I promise I am not going soft, but I am beginning to feel a little bit sorry for David Cameron and George Osborne.
As a regular attendee of European summits when Labour was in power, I always feel a bit sorry for anyone who has to eat into the weekend to go to some soulless conference centre, glad-hand, smalltalk and occasionally do a bit of genuine debate and negotiation which gets something done.
As Trevor Kavanagh of The Sun used to delight in pointing out, I was always a little bit more Eurosceptoc than TB, and it was in part the regular ridiculousness of summiteering that made me so. It also made me see the fundamental flaw in the single currency – that its driving force was every bit as much political as it was economic.
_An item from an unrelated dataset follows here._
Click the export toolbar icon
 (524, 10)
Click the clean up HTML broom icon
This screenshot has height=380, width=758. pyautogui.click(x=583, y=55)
The political imperative of the EU – peace and prosperity across Europe- is a good one. But too much political capital was expended on the fixes and the broken rules that got as many countries as possible into the euro, which is now creaking under the weight of its own contradictions.
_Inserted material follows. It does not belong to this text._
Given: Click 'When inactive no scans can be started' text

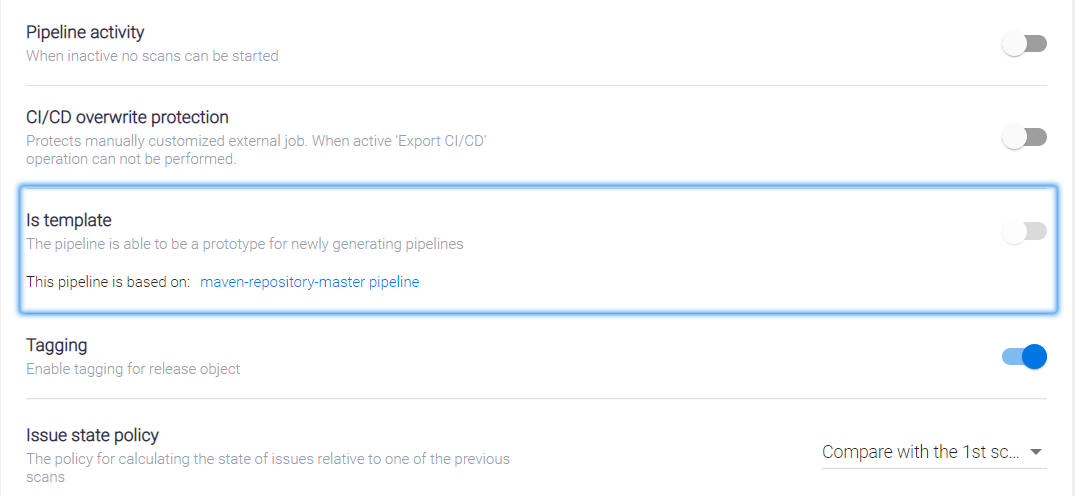Looking at the screenshot, I should click(x=152, y=56).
So why the sympathy for DC and GO? Well, because as George arrives in Brussels today, he righhtly said there had to be a comprehensive solution to the eurozone crisis. But he could not say, and certainly cannot much influence, what it is likely to be. But the reality is that he has the worst of all worlds – politically we are out of the euro so don’t call the shots, yet economically we are to all intents and purposes in it, as if the crisis doesn’t ger resolved, the UK economy risks being hit just as hard as the big eurozone economies.
Meanwhile, Cameron becomes the latest in a long line of Tory leaders to find that what Ed Miliband rightly calls ‘barking’ Eurosceptic backbenchers have the capacity to make his life he’ll. And as it to underline his impotence on the eurozone, be is off to Australia when German Chancellor Angela Merkel meets President Sarkozy of France next week.
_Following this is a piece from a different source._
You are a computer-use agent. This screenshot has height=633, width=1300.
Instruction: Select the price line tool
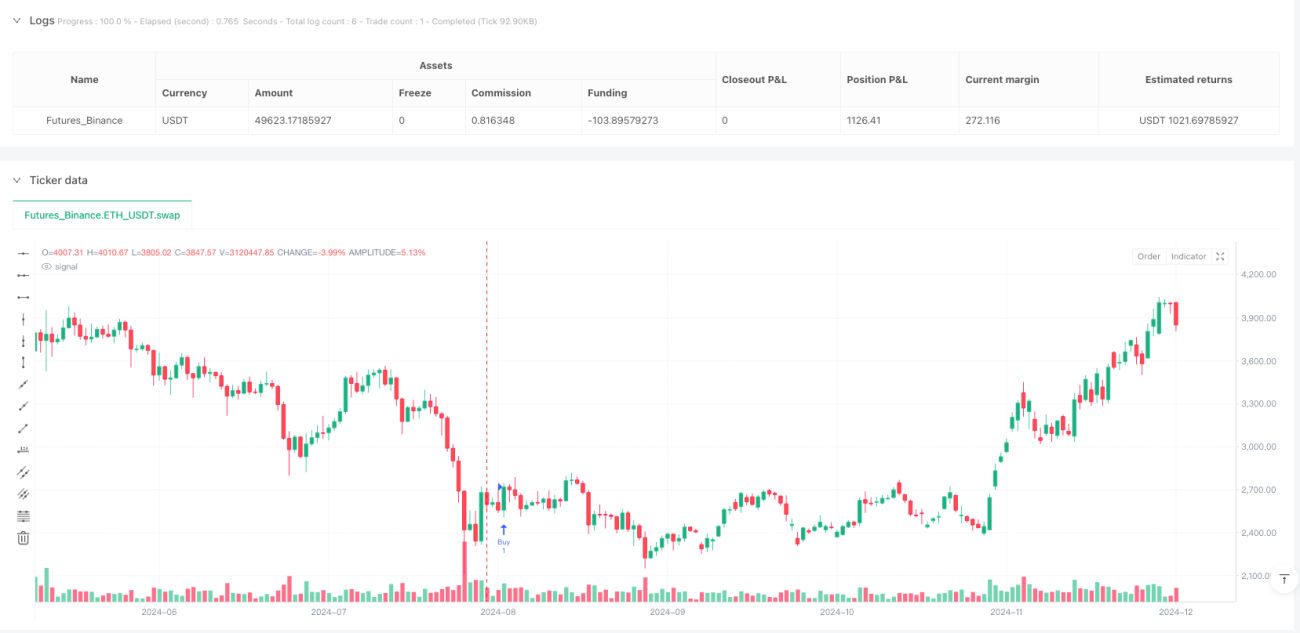click(23, 450)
I’m not feeling terribly sympathetic towards Angela Merkel. Well, I sympathise with the weight on her shoulders, with every major government in the world saying she has to take a decisive lead. But the Germans, for all their reputation for financial rectitude, turned a fair few blind eyes to the economic realities of smaller countries when they let them in.
It is all a bit of a mess, and with huge consequences. In recent days I have been in Albania, Macedonia, Norway, Germany, France and the UK. In the non eurozone countries, the eurozone crisis was as big a worry as it was in the eurozone itself. I detected very little confidence it is going to be satisfactorily resolved any time soon. No wonder George was looking so gloomy.